Thursday, December 7, 2006

simple

nothing to lose, nothing to prove, nothing to hide. i wish more people would live this way. i wish i would live this way more. i've got the nothing to hide part down. i'm pretty good at the nothing to lose part as well. it's the nothing to prove thing that gets me every time. why do i feel the need to prove myself to others?

Tuesday, December 5, 2006

Porn

Porn has become a big part of my life. That statement probably scares some, but it’s true. I should clarify, though. I’m not dabbling in porn. I’m not spending countless hours on websites. I’m not hitting the Red Barn adult theater that’s around the corner from my house.
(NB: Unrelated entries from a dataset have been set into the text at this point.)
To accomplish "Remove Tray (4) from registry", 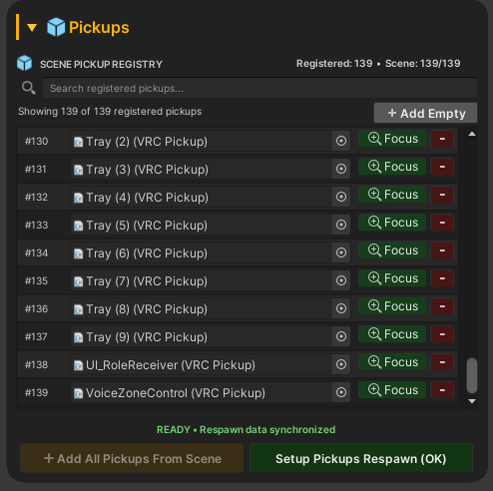I will [x=442, y=195].
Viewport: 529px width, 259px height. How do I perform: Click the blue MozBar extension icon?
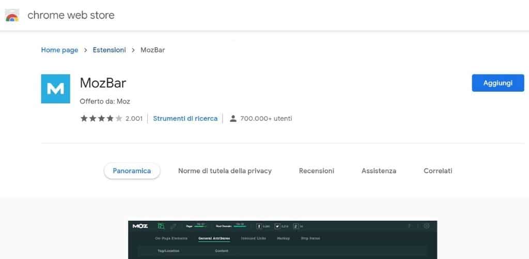click(x=55, y=89)
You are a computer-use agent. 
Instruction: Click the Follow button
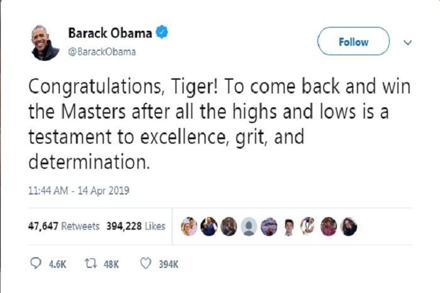point(353,41)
So, put your fears to rest. A funny thing happened back in July. This guy named JR moved in to a house two doors down from me, and he happens to be one of the pastors at xxxchurch.com. He and I have become good friends, and so I’ve been committed to praying for their ministry, helping out in any way I can, and we’ve even opened our house up as a place for people to stay when they come to town for various events, etc.
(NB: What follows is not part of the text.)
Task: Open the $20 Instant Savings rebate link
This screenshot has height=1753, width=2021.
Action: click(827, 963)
But, the thing that really has been good is that I’m starting to see how much sin really can destroy people. On a personal note, I never struggled huge with pornography. I remember as a middle-school student watching late-night Showtime and Cinemax at my friend’s house. I remember the stack of Playboys and Penthouses that my friend’s dad gave us. But that was short-lived. I remember from time to time stumbling upon a porn website over the past 12 years and staying for longer than I should have, but it’s never been a habit…I haven’t been “walking in this sin.”

My sin was and is different. I was rebellious…especially while I was at school at Cornerstone. Sitting in a Christian subculture was not for me. Thankfully, the only outward manifestation of my rebellion was a pierced tongue (which was against the rules), an occasional six-pack shared with some friends, and a few visits to some local night clubs. But, the fact of the matter is that in my heart I was bucking against the place where God led me. There was a time where I hated all things “Christian,” and I’ll admit that there are still times where this attitude creeps in. When I first met my wife (before we started dating), I was in a funk…I had walls so thick built up around me that no one could get in. Somehow Heidi got in…and I’m glad she did. 1 Samuel 15:23 says, “For rebellion is as the sin of witchcraft, and stubbornness is as iniquity and idolatry.”
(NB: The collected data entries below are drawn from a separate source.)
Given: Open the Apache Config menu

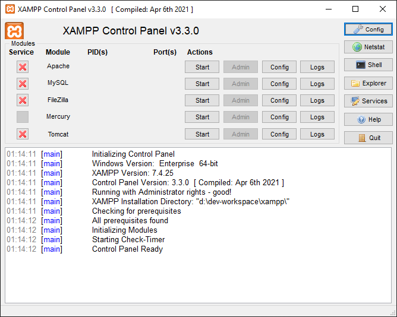Looking at the screenshot, I should coord(279,67).
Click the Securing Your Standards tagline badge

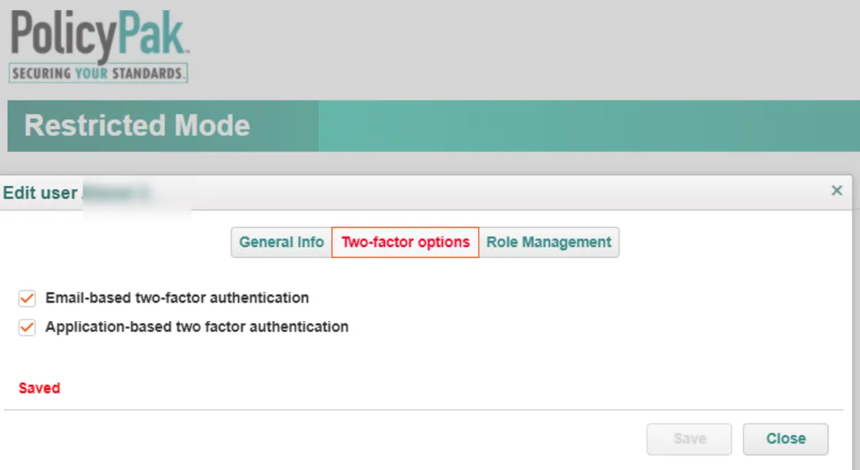(x=98, y=73)
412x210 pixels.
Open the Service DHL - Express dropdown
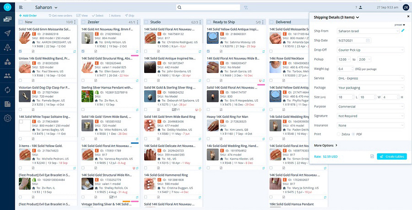click(x=371, y=78)
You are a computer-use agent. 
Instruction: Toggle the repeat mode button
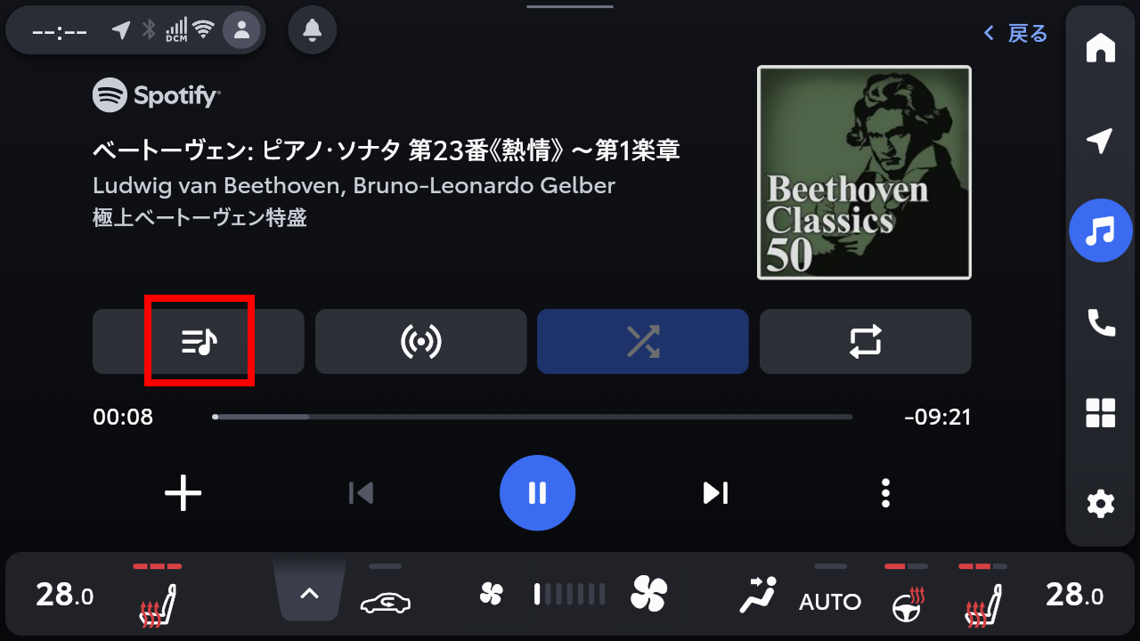pyautogui.click(x=865, y=341)
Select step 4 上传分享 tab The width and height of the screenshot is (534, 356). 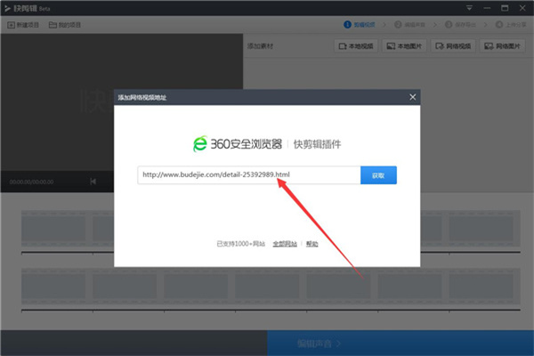click(511, 25)

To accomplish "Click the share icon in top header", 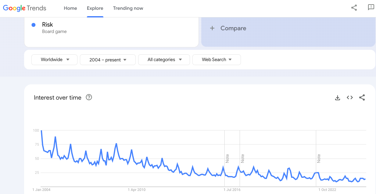I will point(354,8).
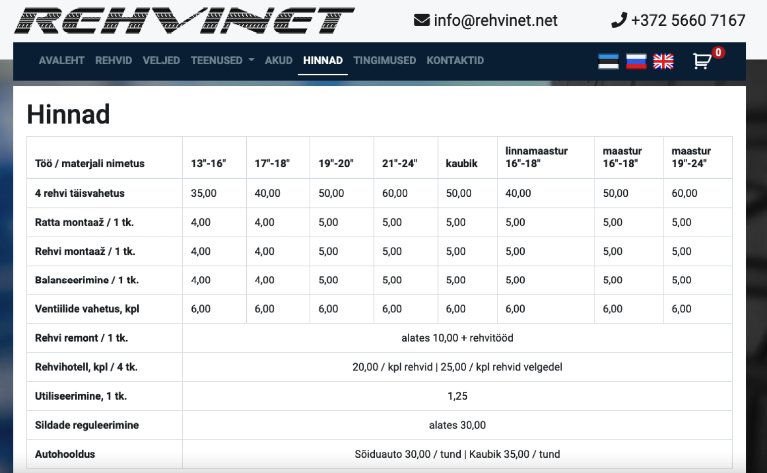Switch to the KONTAKTID page

(x=455, y=61)
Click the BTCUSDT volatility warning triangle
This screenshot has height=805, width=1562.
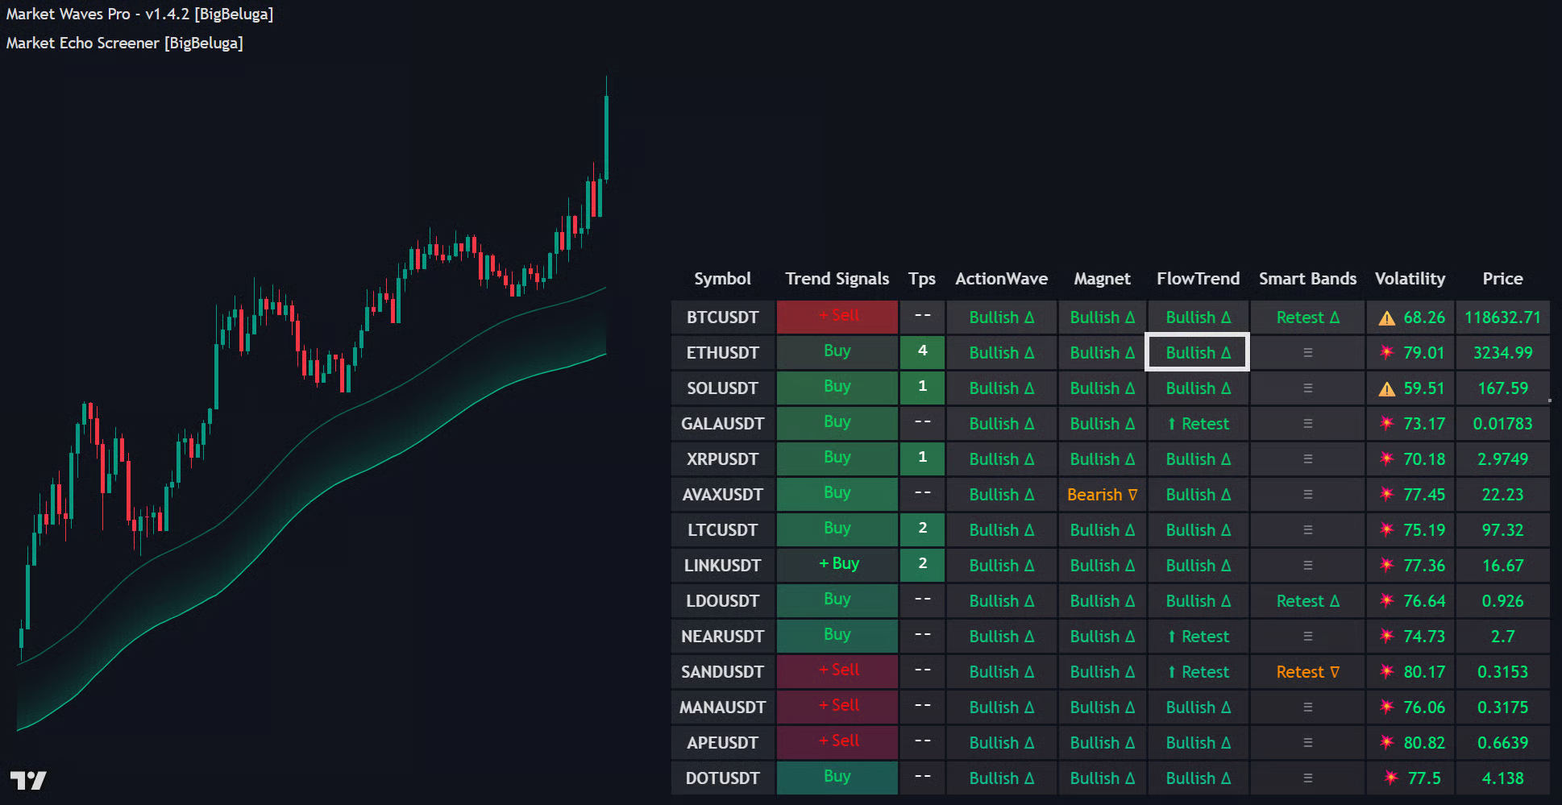point(1386,318)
What I’m trying to say is this: It doesn’t matter what your sin is. It will cripple you. It will destroy you. It will stop you from experiencing life the way it should be experienced. The only way to stop it from crippling, destroying, and stopping you is to cripple it, destroy it, stop it. Whether it’s porn or drugs or alcohol or stubbornness or rebellion or adultery or…kill it. Cut it off at the knees. Don’t let it continue. Get people in your life who know you’re dealing with it. Do whatever it takes to get rid of it .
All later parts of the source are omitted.